The third generated code concerns predicates, in case MinAgeFilter. Declared filter is wrapped with the implementation of abstract Predicate class as in below snippet:

class SpecificPredicate extends org.apache.spark.sql.catalyst.expressions.codegen.Predicate {
  private final Object[] references;
  private org.apache.spark.sql.Row argValue;

  public SpecificPredicate(Object[] references) {
    this.references = references;
  }

  public boolean eval(InternalRow i) {
    Object obj = ((Expression) references[0]).eval(null);
    org.apache.spark.api.java.function.FilterFunction value1 = 
      (org.apache.spark.api.java.function.FilterFunction) obj;
    boolean isNull = true;
    boolean value = false;
    if (!false) {
      org.apache.spark.sql.Row value2 = (org.apache.spark.sql.Row)i.get(0, null);
      argValue = value2;
      isNull = false;
      if (!isNull) {
        try {
          value = value1.call(argValue);
        } catch (Exception e) {
          org.apache.spark.unsafe.Platform.throwException(e);
        } 
      }
    }
    return !isNull && value;
  }
} 

Some similarities with safe projection ? First of all, the constructor takes once again an array of objects.
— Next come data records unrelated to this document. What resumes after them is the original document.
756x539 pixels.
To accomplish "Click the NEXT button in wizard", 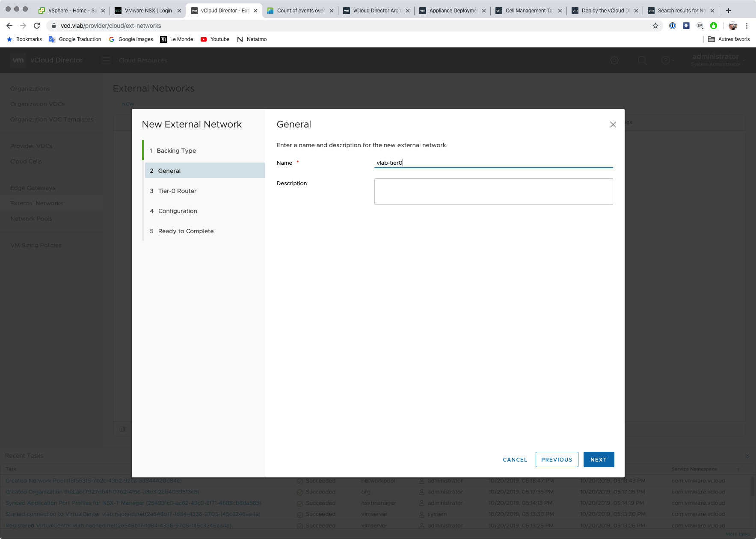I will (599, 459).
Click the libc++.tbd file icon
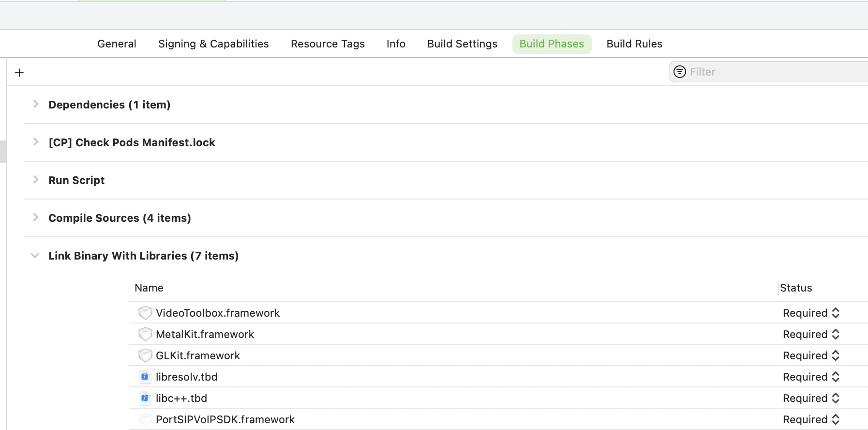The image size is (868, 430). point(145,398)
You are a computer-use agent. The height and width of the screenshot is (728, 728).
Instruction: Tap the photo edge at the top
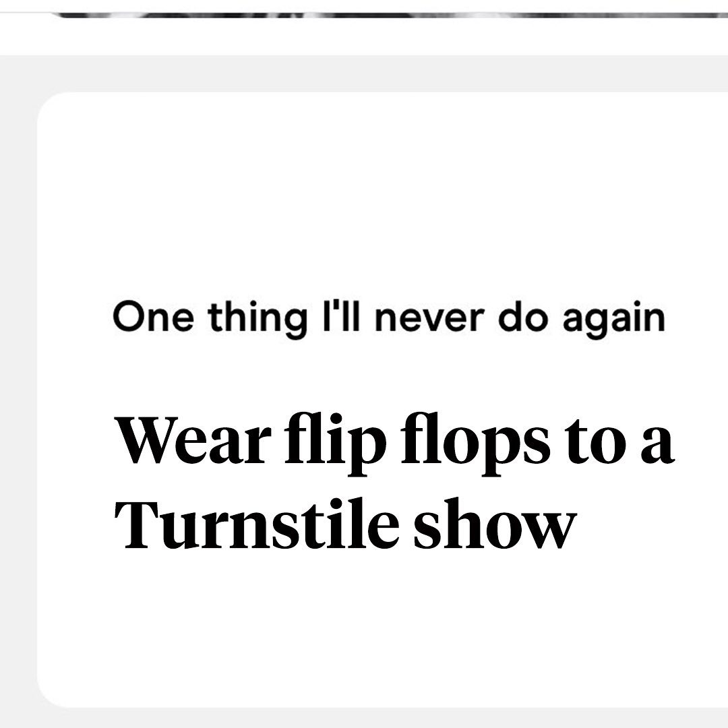391,12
Thanks to the same trick of debugging (discover them in Tips to discover internals of an Open Source framework internals - Apache Spark use case) we can see that reference array brings filter to apply (it can also be deduced from the cast inside eval(InternalRow)):

this = {org.apache.spark.sql.catalyst.expressions.GeneratedClass$SpecificPredicate@8237} 
 references = {java.lang.Object[1]@8241} 
  0 = {org.apache.spark.sql.catalyst.expressions.Literal@8245} "com.waitingforcode.sql.PlanDebug$MinAgeFilter@6c363318"
   value = {com.waitingforcode.sql.PlanDebug$MinAgeFilter@8236} 
   dataType = {org.apache.spark.sql.types.ObjectType@8247} "ObjectType(interface org.apache.spark.api.java.function.FilterFunction)"
   resolved = false
   canonicalized = null
   bitmap$0 = 0
   origin = {org.apache.spark.sql.catalyst.trees.Origin@8133} "Origin(None,None)"
   containsChild = null
   _hashCode = 0
   allChildren = null
   org.apache.spark.sql.catalyst.trees.TreeNode.bitmap$0 = 0

eval(InternalRow) is pretty trivial. It starts by cast Object to FilterFunction. Such casted filter is further applied on passed row.

This post presents step by step, 3 projections generated by Spark SQL. The first part talks about unsafe projection working on UnsafeRow. The second part explains safe projection, adapted to deal with schema-defined row. The last part shows the case of filtering.